Relactación: Cómo Recuperar la Lactancia Materna

Relactación: Cómo Recuperar la Lactancia Materna

La relactación consiste en recuperar la producción de leche después de un periodo sin amamantar, ya sea de días, semanas o incluso meses. Si estás buscando información sobre cómo volver a dar el pecho, debes saber que es un proceso real, documentado y respaldado por organizaciones como la OMS, UNICEF y la Asociación Española de Pediatría (AEP). El éxito al recuperar la lactancia materna depende de factores como el tiempo transcurrido desde el destete, la edad del bebé, su disposición a succionar y el acompañamiento profesional que recibas. No es un camino lineal ni rápido, pero miles de madres lo han logrado. Esta guía te explica el proceso paso a paso, sin promesas vacías ni datos inventados, con recursos prácticos para que tomes decisiones informadas.
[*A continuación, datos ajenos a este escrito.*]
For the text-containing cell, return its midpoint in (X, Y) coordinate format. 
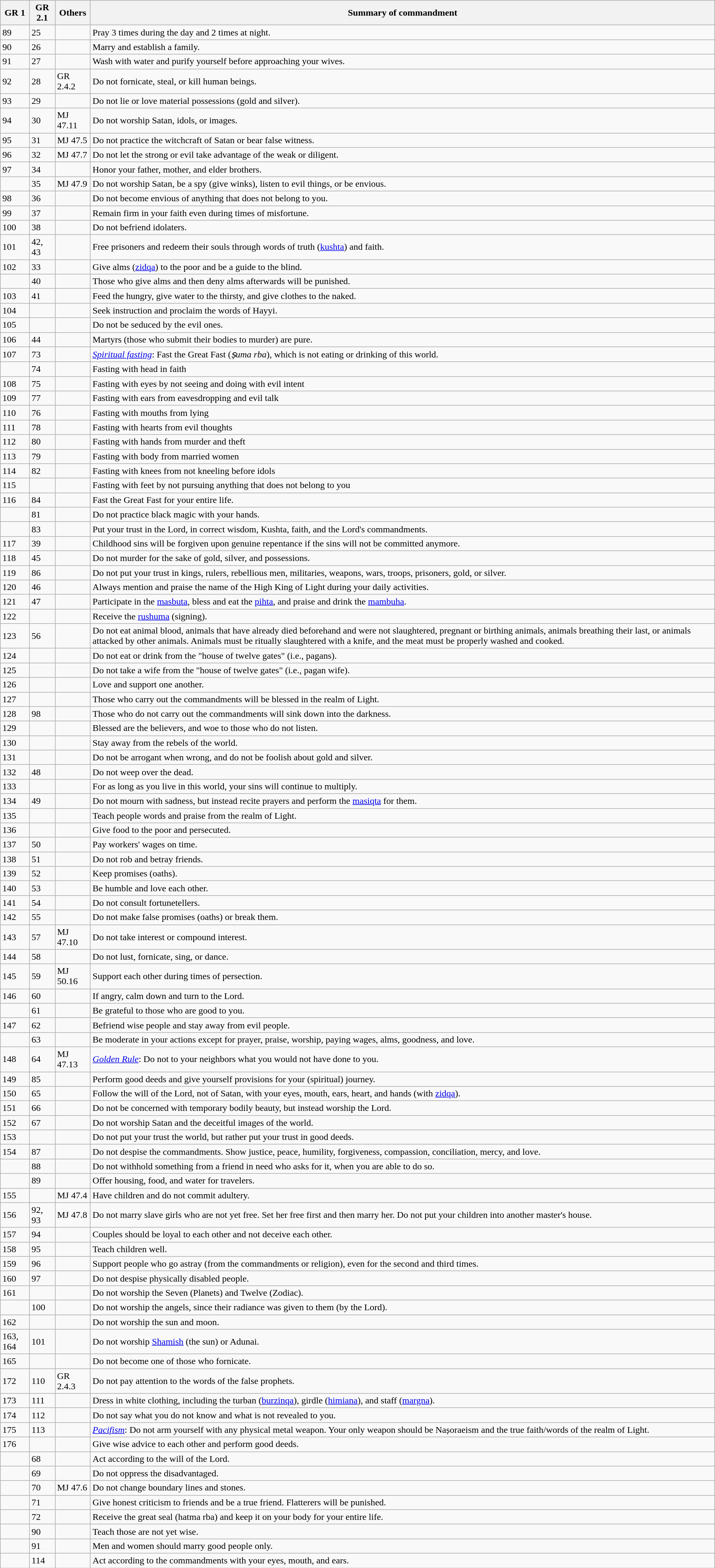
Honor your father, mother, and elder brothers. (403, 169)
38 (42, 228)
79 (42, 456)
MJ 47.10 (73, 937)
135 (15, 815)
Blessed are the believers, and woe to those who do not listen. (403, 728)
Do not oppress the disadvantaged. (403, 1474)
45 (42, 558)
176 (15, 1445)
132 (15, 772)
115 (15, 485)
Do not worship the Seven (Planets) and Twelve (Zodiac). (403, 1293)
Teach those are not yet wise. (403, 1532)
141 (15, 903)
Marry and establish a family. (403, 47)
Do not lie or love material possessions (gold and silver). (403, 101)
165 (15, 1362)
33 (42, 267)
125 (15, 670)
75 (42, 384)
142 (15, 917)
59 (42, 976)
MJ 50.16 (73, 976)
70 (42, 1488)
Pacifism: Do not arm yourself with any physical metal weapon. Your only weapon should be Nașoraeism and the true faith/words of the realm of Light. (403, 1430)
Teach people words and praise from the realm of Light. (403, 815)
Do not practice the witchcraft of Satan or bear false witness. (403, 140)
Give food to the poor and persecuted. (403, 830)
73 (42, 354)
30 (42, 121)
42, 43 (42, 248)
117 (15, 544)
49 (42, 801)
77 (42, 398)
149 (15, 1079)
Always mention and praise the name of the High King of Light during your daily activities. (403, 587)
Remain firm in your faith even during times of misfortune. (403, 213)
Those who give alms and then deny alms afterwards will be punished. (403, 281)
Do not despise physically disabled people. (403, 1278)
Fasting with hands from murder and theft (403, 442)
56 (42, 636)
83 (42, 529)
58 (42, 957)
MJ 47.7 (73, 155)
137 (15, 845)
127 (15, 699)
Do not let the strong or evil take advantage of the weak or diligent. (403, 155)
Do not put your trust in kings, rulers, rebellious men, militaries, weapons, wars, troops, prisoners, gold, or silver. (403, 573)
52 (42, 874)
Do not worship Shamish (the sun) or Adunai. (403, 1342)
Be humble and love each other. (403, 888)
155 (15, 1195)
103 (15, 296)
65 (42, 1094)
53 (42, 888)
46 (42, 587)
Do not become envious of anything that does not belong to you. (403, 198)
Martyrs (those who submit their bodies to murder) are pure. (403, 340)
Feed the hungry, give water to the thirsty, and give clothes to the naked. (403, 296)
Perform good deeds and give yourself provisions for your (spiritual) journey. (403, 1079)
78 (42, 427)
Do not rob and betray friends. (403, 859)
175 (15, 1430)
Golden Rule: Do not to your neighbors what you would not have done to you. (403, 1060)
163, 164 (15, 1342)
Fasting with feet by not pursuing anything that does not belong to you (403, 485)
Do not say what you do not know and what is not revealed to you. (403, 1415)
Give alms (zidqa) to the poor and be a guide to the blind. (403, 267)
35 (42, 184)
139 (15, 874)
Do not worship Satan, idols, or images. (403, 121)
Do not worship Satan, be a spy (give winks), listen to evil things, or be envious. (403, 184)
MJ 47.5 (73, 140)
Support each other during times of persection. (403, 976)
Others (73, 13)
130 (15, 743)
Befriend wise people and stay away from evil people. (403, 1025)
Follow the will of the Lord, not of Satan, with your eyes, mouth, ears, heart, and hands (with zidqa). (403, 1094)
122 (15, 616)
44 (42, 340)
159 (15, 1264)
Do not withhold something from a friend in need who asks for it, when you are able to do so. (403, 1166)
120 (15, 587)
136 (15, 830)
GR 2.1 (42, 13)
72 (42, 1517)
82 (42, 471)
Participate in the masbuta, bless and eat the pihta, and praise and drink the mambuha. (403, 602)
54 (42, 903)
36 (42, 198)
138 (15, 859)
123 (15, 636)
MJ 47.6 (73, 1488)
102 (15, 267)
Dress in white clothing, including the turban (burzinqa), girdle (himiana), and staff (margna). (403, 1401)
150 (15, 1094)
124 (15, 656)
Support people who go astray (from the commandments or religion), even for the second and third times. (403, 1264)
MJ 47.13 (73, 1060)
140 (15, 888)
99 (15, 213)
161 (15, 1293)
Fasting with head in faith (403, 369)
145 (15, 976)
Free prisoners and redeem their souls through words of truth (kushta) and faith. (403, 248)
93 (15, 101)
Keep promises (oaths). (403, 874)
Fasting with eyes by not seeing and doing with evil intent (403, 384)
Do not worship Satan and the deceitful images of the world. (403, 1123)
Couples should be loyal to each other and not deceive each other. (403, 1235)
Pray 3 times during the day and 2 times at night. (403, 32)
Give wise advice to each other and perform good deeds. (403, 1445)
55 (42, 917)
92, 93 (42, 1215)
41 (42, 296)
Have children and do not commit adultery. (403, 1195)
Do not make false promises (oaths) or break them. (403, 917)
Seek instruction and proclaim the words of Hayyi. (403, 311)
If angry, calm down and turn to the Lord. (403, 996)
Do not mourn with sadness, but instead recite prayers and perform the masiqta for them. (403, 801)
106 (15, 340)
153 (15, 1137)
Spiritual fasting: Fast the Great Fast (ṣuma rba), which is not eating or drinking of this world. (403, 354)
107 (15, 354)
Do not despise the commandments. Show justice, peace, humility, forgiveness, compassion, conciliation, mercy, and love. (403, 1152)
Do not consult fortunetellers. (403, 903)
MJ 47.8 (73, 1215)
50 (42, 845)
Do not put your trust the world, but rather put your trust in good deeds. (403, 1137)
76 (42, 413)
Do not marry slave girls who are not yet free. Set her free first and then marry her. Do not put your children into another master's house. (403, 1215)
61 (42, 1011)
51 (42, 859)
Fasting with mouths from lying (403, 413)
69 (42, 1474)
157 (15, 1235)
87 (42, 1152)
Teach children well. (403, 1249)
Childhood sins will be forgiven upon genuine repentance if the sins will not be committed anymore. (403, 544)
63 (42, 1040)
57 (42, 937)
148 (15, 1060)
Stay away from the rebels of the world. (403, 743)
28 (42, 81)
128 (15, 714)
39 (42, 544)
88 (42, 1166)
Fasting with ears from eavesdropping and evil talk (403, 398)
Do not murder for the sake of gold, silver, and possessions. (403, 558)
Do not take interest or compound interest. (403, 937)
158 (15, 1249)
152 (15, 1123)
84 (42, 500)
48 (42, 772)
121 (15, 602)
62 (42, 1025)
Give honest criticism to friends and be a true friend. Flatterers will be punished. (403, 1503)
126 (15, 685)
Do not fornicate, steal, or kill human beings. (403, 81)
81 (42, 514)
71 (42, 1503)
Fasting with knees from not kneeling before idols (403, 471)
Do not weep over the dead. (403, 772)
147 (15, 1025)
Put your trust in the Lord, in correct wisdom, Kushta, faith, and the Lord's commandments. (403, 529)
Do not befriend idolaters. (403, 228)
GR 1 (15, 13)
Summary of commandment (403, 13)
156 (15, 1215)
Do not practice black magic with your hands. (403, 514)
85 (42, 1079)
80 (42, 442)
174 (15, 1415)
Those who do not carry out the commandments will sink down into the darkness. (403, 714)
Act according to the commandments with your eyes, mouth, and ears. (403, 1561)
34 (42, 169)
40 (42, 281)
108 (15, 384)
64 (42, 1060)
Receive the rushuma (signing). (403, 616)
Be moderate in your actions except for prayer, praise, worship, paying wages, alms, goodness, and love. (403, 1040)
MJ 47.9 (73, 184)
27 (42, 61)
26 (42, 47)
129 (15, 728)
134 (15, 801)
Do not be concerned with temporary bodily beauty, but instead worship the Lord. (403, 1108)
29 (42, 101)
131 (15, 757)
160 (15, 1278)
GR 2.4.3 (73, 1381)
For as long as you live in this world, your sins will continue to multiply. (403, 786)
109 (15, 398)
60 (42, 996)
74 (42, 369)
173 (15, 1401)
Offer housing, food, and water for travelers. (403, 1181)
Do not worship the sun and moon. (403, 1322)
146 (15, 996)
105 (15, 325)
Men and women should marry good people only. (403, 1546)
Fasting with body from married women (403, 456)
Do not change boundary lines and stones. (403, 1488)
Fast the Great Fast for your entire life. (403, 500)
67 (42, 1123)
68 (42, 1459)
Do not become one of those who fornicate. (403, 1362)
Wash with water and purify yourself before approaching your wives. (403, 61)
154 (15, 1152)
Do not worship the angels, since their radiance was given to them (by the Lord). (403, 1307)
47 (42, 602)
119 (15, 573)
Do not take a wife from the "house of twelve gates" (i.e., pagan wife). (403, 670)
Those who carry out the commandments will be blessed in the realm of Light. (403, 699)
118 (15, 558)
GR 2.4.2 (73, 81)
Do not be seduced by the evil ones. (403, 325)
Fasting with hearts from evil thoughts (403, 427)
Do not eat or drink from the "house of twelve gates" (i.e., pagans). (403, 656)
37 (42, 213)
Do not pay attention to the words of the false prophets. (403, 1381)
31 (42, 140)
143 (15, 937)
Pay workers' wages on time. (403, 845)
151 (15, 1108)
Be grateful to those who are good to you. (403, 1011)
Receive the great seal (hatma rba) and keep it on your body for your entire life. (403, 1517)
Do not lust, fornicate, sing, or dance. (403, 957)
162 (15, 1322)
86 (42, 573)
Love and support one another. (403, 685)
66 (42, 1108)
116 (15, 500)
133 (15, 786)
25 (42, 32)
MJ 47.4 (73, 1195)
Do not be arrogant when wrong, and do not be foolish about gold and silver. (403, 757)
32 (42, 155)
92 (15, 81)
144 (15, 957)
Act according to the will of the Lord. (403, 1459)
MJ 47.11 (73, 121)
172 (15, 1381)
104 (15, 311)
Qué es la relactación y cuándo plantearla

La relactación es el restablecimiento de la lactancia tras una interrupción. Se diferencia de la lactancia inducida, que es la que practica una madre que nunca ha gestado (por ejemplo, en adopción o gestación subrogada).

Los motivos para plantearse recuperar la lactancia materna son variados:

  • Destete precoz por mala información o falsos diagnósticos de hipogalactia.
  • Separación madre-bebé por hospitalización.
  • Reacción adversa del bebé a la leche de fórmula (cólicos, alergias, intolerancia a proteína de leche de vaca).
  • Arrepentimiento tras un destete forzado por presión familiar o laboral.
  • Tratamientos médicos puntuales que obligaron a suspender temporalmente.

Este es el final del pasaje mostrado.